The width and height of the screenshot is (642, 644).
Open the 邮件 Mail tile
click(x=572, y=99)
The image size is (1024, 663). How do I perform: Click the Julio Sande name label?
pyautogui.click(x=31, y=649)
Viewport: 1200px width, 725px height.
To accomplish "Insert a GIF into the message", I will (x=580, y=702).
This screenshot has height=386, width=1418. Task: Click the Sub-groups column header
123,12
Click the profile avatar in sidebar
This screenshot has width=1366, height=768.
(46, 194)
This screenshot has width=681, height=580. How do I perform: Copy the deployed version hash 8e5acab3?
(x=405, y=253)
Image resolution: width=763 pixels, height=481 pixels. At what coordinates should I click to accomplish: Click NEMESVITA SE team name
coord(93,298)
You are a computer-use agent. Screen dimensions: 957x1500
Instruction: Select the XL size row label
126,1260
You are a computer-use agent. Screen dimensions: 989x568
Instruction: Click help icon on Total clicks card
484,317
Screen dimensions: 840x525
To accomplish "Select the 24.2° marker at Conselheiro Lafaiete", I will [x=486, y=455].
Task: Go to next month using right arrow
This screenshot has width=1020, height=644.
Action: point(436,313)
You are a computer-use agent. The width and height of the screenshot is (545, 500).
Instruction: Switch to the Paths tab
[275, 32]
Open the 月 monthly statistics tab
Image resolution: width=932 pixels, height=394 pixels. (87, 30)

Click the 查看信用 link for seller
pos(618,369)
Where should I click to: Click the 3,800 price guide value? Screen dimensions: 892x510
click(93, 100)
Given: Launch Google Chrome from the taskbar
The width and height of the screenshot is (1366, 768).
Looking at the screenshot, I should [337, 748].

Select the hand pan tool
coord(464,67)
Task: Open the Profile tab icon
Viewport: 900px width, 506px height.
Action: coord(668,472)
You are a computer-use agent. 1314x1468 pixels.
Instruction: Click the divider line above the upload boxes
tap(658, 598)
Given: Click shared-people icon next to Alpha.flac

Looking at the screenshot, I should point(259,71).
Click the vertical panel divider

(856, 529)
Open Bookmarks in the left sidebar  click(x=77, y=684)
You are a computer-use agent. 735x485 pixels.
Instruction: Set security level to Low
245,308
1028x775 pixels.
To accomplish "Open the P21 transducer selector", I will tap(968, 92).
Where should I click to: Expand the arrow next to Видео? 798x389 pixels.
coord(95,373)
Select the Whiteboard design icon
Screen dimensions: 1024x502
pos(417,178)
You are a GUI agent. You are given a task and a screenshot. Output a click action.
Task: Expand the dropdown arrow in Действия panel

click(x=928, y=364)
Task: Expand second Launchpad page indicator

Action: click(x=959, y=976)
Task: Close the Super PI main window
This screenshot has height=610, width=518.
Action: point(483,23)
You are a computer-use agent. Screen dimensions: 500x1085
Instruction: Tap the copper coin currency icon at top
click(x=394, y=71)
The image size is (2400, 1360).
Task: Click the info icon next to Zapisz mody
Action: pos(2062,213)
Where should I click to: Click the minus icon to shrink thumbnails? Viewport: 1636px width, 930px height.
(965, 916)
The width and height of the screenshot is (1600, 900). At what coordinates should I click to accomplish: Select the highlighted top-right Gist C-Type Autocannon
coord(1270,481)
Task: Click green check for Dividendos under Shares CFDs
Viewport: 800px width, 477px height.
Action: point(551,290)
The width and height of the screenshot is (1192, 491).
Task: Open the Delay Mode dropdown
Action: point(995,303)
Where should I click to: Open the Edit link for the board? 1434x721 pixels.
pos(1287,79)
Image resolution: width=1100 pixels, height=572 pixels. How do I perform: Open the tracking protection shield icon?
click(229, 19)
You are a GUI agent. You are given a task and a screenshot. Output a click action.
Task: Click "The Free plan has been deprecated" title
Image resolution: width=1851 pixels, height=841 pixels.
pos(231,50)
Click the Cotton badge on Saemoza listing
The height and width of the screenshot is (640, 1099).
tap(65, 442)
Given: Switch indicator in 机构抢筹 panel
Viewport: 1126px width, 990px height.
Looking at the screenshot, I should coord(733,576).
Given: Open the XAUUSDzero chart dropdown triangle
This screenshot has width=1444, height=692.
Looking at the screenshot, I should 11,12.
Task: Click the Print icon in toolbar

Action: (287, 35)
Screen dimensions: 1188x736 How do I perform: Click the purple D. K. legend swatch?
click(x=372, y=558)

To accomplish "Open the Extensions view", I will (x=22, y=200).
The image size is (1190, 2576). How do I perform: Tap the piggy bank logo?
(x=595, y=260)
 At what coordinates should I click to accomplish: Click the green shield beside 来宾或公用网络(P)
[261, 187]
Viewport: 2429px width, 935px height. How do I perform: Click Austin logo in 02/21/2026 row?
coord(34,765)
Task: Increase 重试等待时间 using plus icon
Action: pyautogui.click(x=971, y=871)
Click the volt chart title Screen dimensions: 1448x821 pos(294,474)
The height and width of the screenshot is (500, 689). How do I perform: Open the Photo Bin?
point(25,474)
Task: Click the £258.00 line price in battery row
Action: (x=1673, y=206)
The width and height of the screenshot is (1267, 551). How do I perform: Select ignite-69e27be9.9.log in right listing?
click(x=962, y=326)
_ _ _ _ _ _ _
## Description of the task
Given the data above, transcribe exactly the lines from the one containing "Open the 月 monthly statistics tab" down to the one containing "Open Bookmarks in", and no others.

## Task output
Open the 月 monthly statistics tab
Image resolution: width=932 pixels, height=394 pixels. (87, 30)

Click the 查看信用 link for seller
pos(618,369)
Where should I click to: Click the 3,800 price guide value? Screen dimensions: 892x510
click(93, 100)
Given: Launch Google Chrome from the taskbar
The width and height of the screenshot is (1366, 768).
Looking at the screenshot, I should [337, 748].

Select the hand pan tool
coord(464,67)
Task: Open the Profile tab icon
Viewport: 900px width, 506px height.
Action: coord(668,472)
You are a computer-use agent. 1314x1468 pixels.
Instruction: Click the divider line above the upload boxes
tap(658, 598)
Given: Click shared-people icon next to Alpha.flac

Looking at the screenshot, I should point(259,71).
Click the vertical panel divider

(856, 529)
Open Bookmarks in the left sidebar  click(x=77, y=684)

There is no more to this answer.